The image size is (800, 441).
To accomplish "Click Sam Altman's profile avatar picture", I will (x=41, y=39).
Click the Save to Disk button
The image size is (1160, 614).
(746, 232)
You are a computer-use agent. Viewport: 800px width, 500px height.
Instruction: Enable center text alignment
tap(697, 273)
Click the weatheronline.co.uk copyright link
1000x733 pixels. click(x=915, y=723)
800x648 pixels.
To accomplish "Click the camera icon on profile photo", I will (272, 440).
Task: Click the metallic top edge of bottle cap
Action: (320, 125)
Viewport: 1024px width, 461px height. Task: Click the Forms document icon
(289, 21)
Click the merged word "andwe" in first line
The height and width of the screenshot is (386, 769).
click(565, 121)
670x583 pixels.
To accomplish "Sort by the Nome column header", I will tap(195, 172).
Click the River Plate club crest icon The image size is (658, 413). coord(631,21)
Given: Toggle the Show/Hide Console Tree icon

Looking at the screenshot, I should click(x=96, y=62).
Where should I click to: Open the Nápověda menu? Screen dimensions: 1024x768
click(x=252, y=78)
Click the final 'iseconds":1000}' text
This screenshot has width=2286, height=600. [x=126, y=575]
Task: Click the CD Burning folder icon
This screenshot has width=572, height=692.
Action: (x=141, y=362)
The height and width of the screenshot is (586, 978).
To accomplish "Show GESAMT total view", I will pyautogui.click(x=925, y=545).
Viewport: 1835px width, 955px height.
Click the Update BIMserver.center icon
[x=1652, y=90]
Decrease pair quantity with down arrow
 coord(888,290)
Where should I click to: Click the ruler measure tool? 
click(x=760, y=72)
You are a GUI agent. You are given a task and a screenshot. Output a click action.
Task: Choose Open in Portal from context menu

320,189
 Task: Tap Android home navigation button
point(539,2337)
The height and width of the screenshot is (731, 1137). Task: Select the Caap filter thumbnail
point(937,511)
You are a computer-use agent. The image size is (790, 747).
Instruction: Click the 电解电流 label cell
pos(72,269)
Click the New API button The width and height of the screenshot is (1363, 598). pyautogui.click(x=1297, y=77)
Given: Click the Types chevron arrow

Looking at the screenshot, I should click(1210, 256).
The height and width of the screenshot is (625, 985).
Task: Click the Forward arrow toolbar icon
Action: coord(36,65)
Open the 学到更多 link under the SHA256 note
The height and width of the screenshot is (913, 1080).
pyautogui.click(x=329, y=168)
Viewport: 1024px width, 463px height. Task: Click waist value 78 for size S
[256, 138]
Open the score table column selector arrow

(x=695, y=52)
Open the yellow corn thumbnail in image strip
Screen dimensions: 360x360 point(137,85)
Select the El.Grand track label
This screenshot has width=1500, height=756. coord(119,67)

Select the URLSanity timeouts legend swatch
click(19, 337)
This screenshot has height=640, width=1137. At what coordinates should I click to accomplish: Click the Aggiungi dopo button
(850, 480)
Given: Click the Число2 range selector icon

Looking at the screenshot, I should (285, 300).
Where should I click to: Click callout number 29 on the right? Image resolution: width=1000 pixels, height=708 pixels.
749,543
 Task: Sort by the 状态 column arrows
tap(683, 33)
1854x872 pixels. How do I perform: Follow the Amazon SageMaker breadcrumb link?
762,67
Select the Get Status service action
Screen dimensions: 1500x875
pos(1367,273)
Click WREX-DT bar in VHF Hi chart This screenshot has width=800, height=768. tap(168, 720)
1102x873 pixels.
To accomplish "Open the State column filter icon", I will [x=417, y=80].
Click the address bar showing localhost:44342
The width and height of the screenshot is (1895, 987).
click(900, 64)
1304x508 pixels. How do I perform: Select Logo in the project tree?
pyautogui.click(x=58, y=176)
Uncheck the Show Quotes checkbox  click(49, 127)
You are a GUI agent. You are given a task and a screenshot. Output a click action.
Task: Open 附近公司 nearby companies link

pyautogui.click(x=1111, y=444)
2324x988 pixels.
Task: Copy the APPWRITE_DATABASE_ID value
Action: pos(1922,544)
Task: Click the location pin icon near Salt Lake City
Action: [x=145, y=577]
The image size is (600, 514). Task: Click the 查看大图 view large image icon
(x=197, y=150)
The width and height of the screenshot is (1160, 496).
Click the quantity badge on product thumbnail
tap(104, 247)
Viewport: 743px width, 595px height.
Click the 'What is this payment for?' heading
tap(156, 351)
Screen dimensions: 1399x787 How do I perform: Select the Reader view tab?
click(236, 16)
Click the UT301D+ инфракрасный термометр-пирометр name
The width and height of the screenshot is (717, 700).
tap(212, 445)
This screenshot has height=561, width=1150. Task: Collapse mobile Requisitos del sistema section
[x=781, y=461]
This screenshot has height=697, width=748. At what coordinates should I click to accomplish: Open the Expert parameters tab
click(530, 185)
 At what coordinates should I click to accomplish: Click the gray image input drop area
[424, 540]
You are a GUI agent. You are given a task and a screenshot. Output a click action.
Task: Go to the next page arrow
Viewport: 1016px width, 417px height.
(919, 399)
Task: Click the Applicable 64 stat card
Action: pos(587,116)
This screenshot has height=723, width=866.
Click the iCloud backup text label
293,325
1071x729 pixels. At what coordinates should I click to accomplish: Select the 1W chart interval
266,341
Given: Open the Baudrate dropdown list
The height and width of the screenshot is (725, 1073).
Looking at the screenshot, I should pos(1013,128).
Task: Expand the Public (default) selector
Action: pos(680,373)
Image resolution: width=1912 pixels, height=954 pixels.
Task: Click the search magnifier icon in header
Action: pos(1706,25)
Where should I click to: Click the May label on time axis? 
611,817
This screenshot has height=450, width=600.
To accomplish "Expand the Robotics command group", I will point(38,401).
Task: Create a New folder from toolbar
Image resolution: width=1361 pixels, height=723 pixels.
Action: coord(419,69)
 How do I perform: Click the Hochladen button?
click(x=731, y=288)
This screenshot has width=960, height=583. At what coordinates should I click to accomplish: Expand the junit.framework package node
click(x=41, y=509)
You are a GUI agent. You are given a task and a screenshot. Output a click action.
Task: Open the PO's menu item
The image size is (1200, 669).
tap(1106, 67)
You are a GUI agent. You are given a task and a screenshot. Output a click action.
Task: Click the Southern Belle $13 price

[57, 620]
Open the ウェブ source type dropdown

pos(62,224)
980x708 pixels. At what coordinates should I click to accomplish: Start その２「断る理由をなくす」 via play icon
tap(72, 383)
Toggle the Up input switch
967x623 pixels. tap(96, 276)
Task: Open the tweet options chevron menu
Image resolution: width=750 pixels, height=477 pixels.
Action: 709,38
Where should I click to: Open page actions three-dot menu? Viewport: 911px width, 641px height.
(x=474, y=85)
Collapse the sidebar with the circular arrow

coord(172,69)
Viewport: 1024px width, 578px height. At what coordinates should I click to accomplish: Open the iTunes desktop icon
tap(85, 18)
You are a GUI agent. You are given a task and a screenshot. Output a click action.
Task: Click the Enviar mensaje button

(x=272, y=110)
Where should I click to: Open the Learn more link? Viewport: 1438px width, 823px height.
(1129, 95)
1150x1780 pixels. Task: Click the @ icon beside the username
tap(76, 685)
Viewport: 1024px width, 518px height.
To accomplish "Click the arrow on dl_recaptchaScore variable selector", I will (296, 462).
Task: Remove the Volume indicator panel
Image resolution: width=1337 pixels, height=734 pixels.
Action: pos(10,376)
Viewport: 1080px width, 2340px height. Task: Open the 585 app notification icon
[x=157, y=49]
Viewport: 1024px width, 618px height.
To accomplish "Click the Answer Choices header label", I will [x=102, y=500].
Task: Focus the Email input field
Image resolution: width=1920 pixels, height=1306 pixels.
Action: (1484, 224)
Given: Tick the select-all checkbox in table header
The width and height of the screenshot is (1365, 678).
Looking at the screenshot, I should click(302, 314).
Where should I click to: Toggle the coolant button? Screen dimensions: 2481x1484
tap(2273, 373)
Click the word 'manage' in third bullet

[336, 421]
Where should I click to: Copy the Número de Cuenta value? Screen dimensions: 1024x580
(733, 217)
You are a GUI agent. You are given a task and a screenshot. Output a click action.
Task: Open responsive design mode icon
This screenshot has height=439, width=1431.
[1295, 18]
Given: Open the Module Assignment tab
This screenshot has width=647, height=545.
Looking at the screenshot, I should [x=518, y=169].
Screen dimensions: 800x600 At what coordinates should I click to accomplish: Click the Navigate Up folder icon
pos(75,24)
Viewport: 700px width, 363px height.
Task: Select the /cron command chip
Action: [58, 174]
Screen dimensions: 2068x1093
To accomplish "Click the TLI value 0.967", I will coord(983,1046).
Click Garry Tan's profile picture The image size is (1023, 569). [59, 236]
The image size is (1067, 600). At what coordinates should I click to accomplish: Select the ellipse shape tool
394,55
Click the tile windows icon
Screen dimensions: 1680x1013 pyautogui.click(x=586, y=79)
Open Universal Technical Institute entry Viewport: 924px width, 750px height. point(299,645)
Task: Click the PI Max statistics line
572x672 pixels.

> [Exercise directions]: Across the material above, how many lines have the word "checkbox" in them? Answer with a bare number.

> [Solution to this task]: 2